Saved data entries
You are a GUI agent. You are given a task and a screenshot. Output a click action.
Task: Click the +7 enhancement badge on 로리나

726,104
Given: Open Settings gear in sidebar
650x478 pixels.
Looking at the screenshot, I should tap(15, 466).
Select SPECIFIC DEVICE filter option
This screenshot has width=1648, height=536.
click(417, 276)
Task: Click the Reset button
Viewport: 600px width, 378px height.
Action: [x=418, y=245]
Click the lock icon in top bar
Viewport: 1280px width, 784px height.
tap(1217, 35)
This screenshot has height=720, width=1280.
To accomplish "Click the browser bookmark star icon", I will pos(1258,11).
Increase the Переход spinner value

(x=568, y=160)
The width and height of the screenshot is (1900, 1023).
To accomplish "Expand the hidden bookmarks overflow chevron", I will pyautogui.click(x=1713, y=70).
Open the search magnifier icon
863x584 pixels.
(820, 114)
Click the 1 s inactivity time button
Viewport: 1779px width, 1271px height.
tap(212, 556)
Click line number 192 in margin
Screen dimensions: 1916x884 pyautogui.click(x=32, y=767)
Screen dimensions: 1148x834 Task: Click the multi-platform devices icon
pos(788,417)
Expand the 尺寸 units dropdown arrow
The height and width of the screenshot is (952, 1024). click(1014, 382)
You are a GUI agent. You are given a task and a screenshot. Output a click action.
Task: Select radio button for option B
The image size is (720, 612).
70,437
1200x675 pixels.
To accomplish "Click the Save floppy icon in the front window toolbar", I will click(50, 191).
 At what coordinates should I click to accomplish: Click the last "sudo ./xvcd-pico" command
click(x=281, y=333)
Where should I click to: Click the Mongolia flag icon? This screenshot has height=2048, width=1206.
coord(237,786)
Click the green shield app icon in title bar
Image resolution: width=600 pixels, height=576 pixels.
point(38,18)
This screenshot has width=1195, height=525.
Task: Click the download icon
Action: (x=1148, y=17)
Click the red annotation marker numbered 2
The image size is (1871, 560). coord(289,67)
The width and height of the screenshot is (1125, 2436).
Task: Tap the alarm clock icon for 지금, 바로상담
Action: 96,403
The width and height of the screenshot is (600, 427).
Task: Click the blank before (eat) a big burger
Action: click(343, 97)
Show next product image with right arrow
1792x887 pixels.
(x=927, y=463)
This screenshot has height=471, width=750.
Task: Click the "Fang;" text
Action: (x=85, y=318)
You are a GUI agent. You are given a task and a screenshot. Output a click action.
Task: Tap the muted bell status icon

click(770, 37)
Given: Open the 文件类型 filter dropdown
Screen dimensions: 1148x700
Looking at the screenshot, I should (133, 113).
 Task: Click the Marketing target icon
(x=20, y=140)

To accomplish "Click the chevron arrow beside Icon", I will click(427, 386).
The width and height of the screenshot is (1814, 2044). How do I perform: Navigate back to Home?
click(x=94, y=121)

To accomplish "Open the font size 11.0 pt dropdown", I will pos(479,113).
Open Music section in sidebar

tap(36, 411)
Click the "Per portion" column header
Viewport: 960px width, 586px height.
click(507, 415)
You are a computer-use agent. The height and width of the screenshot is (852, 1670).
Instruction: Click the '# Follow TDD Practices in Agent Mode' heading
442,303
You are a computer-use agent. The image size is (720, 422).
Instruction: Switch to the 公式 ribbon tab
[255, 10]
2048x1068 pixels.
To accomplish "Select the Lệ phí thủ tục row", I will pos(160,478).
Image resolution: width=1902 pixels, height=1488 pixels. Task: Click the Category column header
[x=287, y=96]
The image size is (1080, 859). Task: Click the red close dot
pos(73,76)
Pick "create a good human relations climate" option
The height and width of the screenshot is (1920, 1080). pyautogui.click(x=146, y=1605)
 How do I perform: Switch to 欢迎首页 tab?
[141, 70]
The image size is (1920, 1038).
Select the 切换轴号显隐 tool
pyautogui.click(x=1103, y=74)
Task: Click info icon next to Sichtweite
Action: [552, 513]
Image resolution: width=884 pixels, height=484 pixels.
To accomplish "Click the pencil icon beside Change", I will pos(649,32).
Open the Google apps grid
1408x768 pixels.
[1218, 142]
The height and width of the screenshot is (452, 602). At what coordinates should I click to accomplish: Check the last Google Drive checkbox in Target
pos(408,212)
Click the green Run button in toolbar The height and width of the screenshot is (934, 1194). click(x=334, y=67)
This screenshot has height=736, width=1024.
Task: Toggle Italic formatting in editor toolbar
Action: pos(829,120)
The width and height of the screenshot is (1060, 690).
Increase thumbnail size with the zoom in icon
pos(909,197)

### WHAT IS REQUIRED
Each line above from the one with "Task: Select radio button for option B" up to and including the one with "Show next product image with right arrow" must be set down exactly, and no line outside that span may appear.

### PROBLEM SOLUTION
Task: Select radio button for option B
The image size is (720, 612).
70,437
1200x675 pixels.
To accomplish "Click the Save floppy icon in the front window toolbar", I will click(50, 191).
 At what coordinates should I click to accomplish: Click the last "sudo ./xvcd-pico" command
click(x=281, y=333)
Where should I click to: Click the Mongolia flag icon? This screenshot has height=2048, width=1206.
coord(237,786)
Click the green shield app icon in title bar
Image resolution: width=600 pixels, height=576 pixels.
point(38,18)
This screenshot has width=1195, height=525.
Task: Click the download icon
Action: (x=1148, y=17)
Click the red annotation marker numbered 2
The image size is (1871, 560). coord(289,67)
The width and height of the screenshot is (1125, 2436).
Task: Tap the alarm clock icon for 지금, 바로상담
Action: 96,403
The width and height of the screenshot is (600, 427).
Task: Click the blank before (eat) a big burger
Action: click(343, 97)
Show next product image with right arrow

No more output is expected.